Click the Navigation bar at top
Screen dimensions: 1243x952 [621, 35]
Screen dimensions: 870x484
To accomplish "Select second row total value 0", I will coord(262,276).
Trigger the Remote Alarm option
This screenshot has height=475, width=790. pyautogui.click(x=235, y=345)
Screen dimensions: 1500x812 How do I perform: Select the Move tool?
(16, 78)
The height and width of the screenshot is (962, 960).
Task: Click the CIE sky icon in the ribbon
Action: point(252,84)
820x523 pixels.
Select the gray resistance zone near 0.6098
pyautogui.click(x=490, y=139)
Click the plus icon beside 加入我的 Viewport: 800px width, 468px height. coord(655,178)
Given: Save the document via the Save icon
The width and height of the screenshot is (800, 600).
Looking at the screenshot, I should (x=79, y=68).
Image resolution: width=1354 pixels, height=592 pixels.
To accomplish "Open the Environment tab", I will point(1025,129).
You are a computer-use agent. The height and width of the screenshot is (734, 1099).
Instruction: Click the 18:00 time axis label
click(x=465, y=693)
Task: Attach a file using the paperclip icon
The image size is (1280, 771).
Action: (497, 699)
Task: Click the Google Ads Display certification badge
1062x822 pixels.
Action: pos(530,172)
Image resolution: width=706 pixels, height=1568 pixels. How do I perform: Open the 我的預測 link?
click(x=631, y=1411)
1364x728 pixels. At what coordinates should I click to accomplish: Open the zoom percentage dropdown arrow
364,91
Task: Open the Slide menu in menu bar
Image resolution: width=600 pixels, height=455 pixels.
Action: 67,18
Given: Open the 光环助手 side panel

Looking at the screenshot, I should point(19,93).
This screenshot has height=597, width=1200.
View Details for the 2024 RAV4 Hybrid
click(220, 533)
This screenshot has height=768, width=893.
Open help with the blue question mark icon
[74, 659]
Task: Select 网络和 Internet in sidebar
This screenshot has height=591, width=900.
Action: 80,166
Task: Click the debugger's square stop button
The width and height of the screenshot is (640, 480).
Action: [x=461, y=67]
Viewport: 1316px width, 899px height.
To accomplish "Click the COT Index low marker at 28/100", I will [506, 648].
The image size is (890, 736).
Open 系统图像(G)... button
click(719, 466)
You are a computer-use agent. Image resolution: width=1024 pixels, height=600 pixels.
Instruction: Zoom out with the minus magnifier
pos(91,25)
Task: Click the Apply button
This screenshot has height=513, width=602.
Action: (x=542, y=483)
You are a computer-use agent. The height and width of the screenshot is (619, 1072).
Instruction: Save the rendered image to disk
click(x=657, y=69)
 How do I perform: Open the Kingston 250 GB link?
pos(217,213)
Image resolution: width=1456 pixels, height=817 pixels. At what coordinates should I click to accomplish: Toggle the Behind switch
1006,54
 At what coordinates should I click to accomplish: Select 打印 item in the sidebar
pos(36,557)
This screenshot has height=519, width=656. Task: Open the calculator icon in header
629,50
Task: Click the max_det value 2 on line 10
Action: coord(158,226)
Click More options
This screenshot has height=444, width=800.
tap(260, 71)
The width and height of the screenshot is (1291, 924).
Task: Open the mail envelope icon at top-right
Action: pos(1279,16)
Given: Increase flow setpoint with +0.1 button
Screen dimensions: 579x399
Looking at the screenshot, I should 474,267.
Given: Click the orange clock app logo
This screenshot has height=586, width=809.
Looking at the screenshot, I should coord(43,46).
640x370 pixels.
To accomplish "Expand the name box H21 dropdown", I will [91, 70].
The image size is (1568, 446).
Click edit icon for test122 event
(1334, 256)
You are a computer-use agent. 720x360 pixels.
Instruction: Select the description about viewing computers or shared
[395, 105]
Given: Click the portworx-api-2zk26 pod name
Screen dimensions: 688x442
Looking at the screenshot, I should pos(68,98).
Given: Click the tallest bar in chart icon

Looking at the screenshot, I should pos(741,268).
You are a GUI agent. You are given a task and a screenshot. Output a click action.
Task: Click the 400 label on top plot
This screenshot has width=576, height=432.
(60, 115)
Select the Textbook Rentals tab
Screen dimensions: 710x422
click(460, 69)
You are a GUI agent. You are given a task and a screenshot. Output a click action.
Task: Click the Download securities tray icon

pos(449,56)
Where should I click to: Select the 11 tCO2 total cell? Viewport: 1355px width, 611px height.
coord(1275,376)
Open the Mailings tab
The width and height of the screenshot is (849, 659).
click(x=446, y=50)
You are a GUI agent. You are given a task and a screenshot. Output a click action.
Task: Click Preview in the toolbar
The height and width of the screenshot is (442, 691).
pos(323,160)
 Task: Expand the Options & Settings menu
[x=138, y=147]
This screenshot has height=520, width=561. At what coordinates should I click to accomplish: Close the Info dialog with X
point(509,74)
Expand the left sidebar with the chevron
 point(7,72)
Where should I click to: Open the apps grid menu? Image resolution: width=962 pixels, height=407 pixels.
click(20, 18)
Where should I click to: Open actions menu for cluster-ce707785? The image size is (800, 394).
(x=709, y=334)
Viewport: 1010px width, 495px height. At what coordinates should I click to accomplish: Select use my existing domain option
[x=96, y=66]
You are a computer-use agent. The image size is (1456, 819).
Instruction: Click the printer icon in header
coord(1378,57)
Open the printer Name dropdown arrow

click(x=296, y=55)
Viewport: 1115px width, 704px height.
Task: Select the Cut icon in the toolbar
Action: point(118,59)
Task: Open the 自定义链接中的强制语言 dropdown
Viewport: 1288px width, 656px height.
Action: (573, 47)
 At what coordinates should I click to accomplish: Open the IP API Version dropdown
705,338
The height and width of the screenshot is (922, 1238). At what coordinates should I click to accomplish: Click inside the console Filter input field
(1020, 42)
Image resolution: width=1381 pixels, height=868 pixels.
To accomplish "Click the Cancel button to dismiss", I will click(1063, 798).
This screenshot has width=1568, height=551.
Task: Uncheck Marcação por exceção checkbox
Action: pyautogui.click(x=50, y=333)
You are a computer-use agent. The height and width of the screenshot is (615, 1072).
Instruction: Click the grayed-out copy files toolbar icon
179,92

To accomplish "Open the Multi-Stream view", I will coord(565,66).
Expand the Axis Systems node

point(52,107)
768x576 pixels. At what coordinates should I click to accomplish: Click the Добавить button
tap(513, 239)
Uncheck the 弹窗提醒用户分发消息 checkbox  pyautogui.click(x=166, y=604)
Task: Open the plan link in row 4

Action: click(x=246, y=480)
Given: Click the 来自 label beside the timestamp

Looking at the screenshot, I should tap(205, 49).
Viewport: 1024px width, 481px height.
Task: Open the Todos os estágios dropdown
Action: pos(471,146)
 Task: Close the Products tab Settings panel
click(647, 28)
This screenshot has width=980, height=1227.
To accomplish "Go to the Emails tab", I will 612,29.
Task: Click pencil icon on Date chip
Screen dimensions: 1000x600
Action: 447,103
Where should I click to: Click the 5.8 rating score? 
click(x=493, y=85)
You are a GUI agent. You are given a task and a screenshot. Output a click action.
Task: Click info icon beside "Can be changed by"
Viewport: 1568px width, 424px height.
=-=-=-=-=
What you have to do:
Write each line of the data down again exactly as it reads.

Response area:
Click the Navigation bar at top
Screen dimensions: 1243x952 [621, 35]
Screen dimensions: 870x484
To accomplish "Select second row total value 0", I will coord(262,276).
Trigger the Remote Alarm option
This screenshot has height=475, width=790. pyautogui.click(x=235, y=345)
Screen dimensions: 1500x812 How do I perform: Select the Move tool?
(16, 78)
The height and width of the screenshot is (962, 960).
Task: Click the CIE sky icon in the ribbon
Action: point(252,84)
820x523 pixels.
Select the gray resistance zone near 0.6098
pyautogui.click(x=490, y=139)
Click the plus icon beside 加入我的 Viewport: 800px width, 468px height. coord(655,178)
Given: Save the document via the Save icon
The width and height of the screenshot is (800, 600).
Looking at the screenshot, I should (x=79, y=68).
Image resolution: width=1354 pixels, height=592 pixels.
To accomplish "Open the Environment tab", I will point(1025,129).
You are a computer-use agent. The height and width of the screenshot is (734, 1099).
Instruction: Click the 18:00 time axis label
click(x=465, y=693)
Task: Attach a file using the paperclip icon
The image size is (1280, 771).
Action: (497, 699)
Task: Click the Google Ads Display certification badge
1062x822 pixels.
Action: pos(530,172)
Image resolution: width=706 pixels, height=1568 pixels. How do I perform: Open the 我的預測 link?
click(x=631, y=1411)
1364x728 pixels. At what coordinates should I click to accomplish: Open the zoom percentage dropdown arrow
364,91
Task: Open the Slide menu in menu bar
Image resolution: width=600 pixels, height=455 pixels.
Action: 67,18
Given: Open the 光环助手 side panel

Looking at the screenshot, I should point(19,93).
This screenshot has height=597, width=1200.
View Details for the 2024 RAV4 Hybrid
click(220, 533)
This screenshot has height=768, width=893.
Open help with the blue question mark icon
[74, 659]
Task: Select 网络和 Internet in sidebar
This screenshot has height=591, width=900.
Action: 80,166
Task: Click the debugger's square stop button
The width and height of the screenshot is (640, 480).
Action: [x=461, y=67]
Viewport: 1316px width, 899px height.
To accomplish "Click the COT Index low marker at 28/100", I will [506, 648].
The image size is (890, 736).
Open 系统图像(G)... button
click(719, 466)
You are a computer-use agent. Image resolution: width=1024 pixels, height=600 pixels.
Instruction: Zoom out with the minus magnifier
pos(91,25)
Task: Click the Apply button
This screenshot has height=513, width=602.
Action: (x=542, y=483)
You are a computer-use agent. The height and width of the screenshot is (619, 1072).
Instruction: Save the rendered image to disk
click(x=657, y=69)
 How do I perform: Open the Kingston 250 GB link?
pos(217,213)
Image resolution: width=1456 pixels, height=817 pixels. At what coordinates should I click to accomplish: Toggle the Behind switch
1006,54
 At what coordinates should I click to accomplish: Select 打印 item in the sidebar
pos(36,557)
This screenshot has height=519, width=656. Task: Open the calculator icon in header
629,50
Task: Click the max_det value 2 on line 10
Action: coord(158,226)
Click More options
This screenshot has height=444, width=800.
tap(260, 71)
The width and height of the screenshot is (1291, 924).
Task: Open the mail envelope icon at top-right
Action: pos(1279,16)
Given: Increase flow setpoint with +0.1 button
Screen dimensions: 579x399
Looking at the screenshot, I should 474,267.
Given: Click the orange clock app logo
This screenshot has height=586, width=809.
Looking at the screenshot, I should coord(43,46).
640x370 pixels.
To accomplish "Expand the name box H21 dropdown", I will [91, 70].
The image size is (1568, 446).
Click edit icon for test122 event
(1334, 256)
You are a computer-use agent. 720x360 pixels.
Instruction: Select the description about viewing computers or shared
[395, 105]
Given: Click the portworx-api-2zk26 pod name
Screen dimensions: 688x442
Looking at the screenshot, I should pos(68,98).
Given: Click the tallest bar in chart icon

Looking at the screenshot, I should pos(741,268).
You are a GUI agent. You are given a task and a screenshot. Output a click action.
Task: Click the 400 label on top plot
This screenshot has width=576, height=432.
(60, 115)
Select the Textbook Rentals tab
Screen dimensions: 710x422
click(460, 69)
You are a GUI agent. You are given a task and a screenshot. Output a click action.
Task: Click the Download securities tray icon

pos(449,56)
Where should I click to: Select the 11 tCO2 total cell? Viewport: 1355px width, 611px height.
coord(1275,376)
Open the Mailings tab
The width and height of the screenshot is (849, 659).
click(x=446, y=50)
You are a GUI agent. You are given a task and a screenshot. Output a click action.
Task: Click Preview in the toolbar
The height and width of the screenshot is (442, 691).
pos(323,160)
 Task: Expand the Options & Settings menu
[x=138, y=147]
This screenshot has height=520, width=561. At what coordinates should I click to accomplish: Close the Info dialog with X
point(509,74)
Expand the left sidebar with the chevron
 point(7,72)
Where should I click to: Open the apps grid menu? Image resolution: width=962 pixels, height=407 pixels.
click(20, 18)
Where should I click to: Open actions menu for cluster-ce707785? The image size is (800, 394).
(x=709, y=334)
Viewport: 1010px width, 495px height. At what coordinates should I click to accomplish: Select use my existing domain option
[x=96, y=66]
You are a computer-use agent. The image size is (1456, 819).
Instruction: Click the printer icon in header
coord(1378,57)
Open the printer Name dropdown arrow

click(x=296, y=55)
Viewport: 1115px width, 704px height.
Task: Select the Cut icon in the toolbar
Action: point(118,59)
Task: Open the 自定义链接中的强制语言 dropdown
Viewport: 1288px width, 656px height.
Action: (573, 47)
 At what coordinates should I click to accomplish: Open the IP API Version dropdown
705,338
The height and width of the screenshot is (922, 1238). At what coordinates should I click to accomplish: Click inside the console Filter input field
(1020, 42)
Image resolution: width=1381 pixels, height=868 pixels.
To accomplish "Click the Cancel button to dismiss", I will click(1063, 798).
This screenshot has width=1568, height=551.
Task: Uncheck Marcação por exceção checkbox
Action: pyautogui.click(x=50, y=333)
You are a computer-use agent. The height and width of the screenshot is (615, 1072).
Instruction: Click the grayed-out copy files toolbar icon
179,92

To accomplish "Open the Multi-Stream view", I will coord(565,66).
Expand the Axis Systems node

point(52,107)
768x576 pixels. At what coordinates should I click to accomplish: Click the Добавить button
tap(513, 239)
Uncheck the 弹窗提醒用户分发消息 checkbox  pyautogui.click(x=166, y=604)
Task: Open the plan link in row 4

Action: click(x=246, y=480)
Given: Click the 来自 label beside the timestamp

Looking at the screenshot, I should tap(205, 49).
Viewport: 1024px width, 481px height.
Task: Open the Todos os estágios dropdown
Action: pos(471,146)
 Task: Close the Products tab Settings panel
click(647, 28)
This screenshot has width=980, height=1227.
To accomplish "Go to the Emails tab", I will 612,29.
Task: Click pencil icon on Date chip
Screen dimensions: 1000x600
Action: 447,103
Where should I click to: Click the 5.8 rating score? 
click(x=493, y=85)
You are a GUI agent. You are given a task and a screenshot. Output a click action.
Task: Click info icon beside "Can be changed by"
Viewport: 1568px width, 424px height.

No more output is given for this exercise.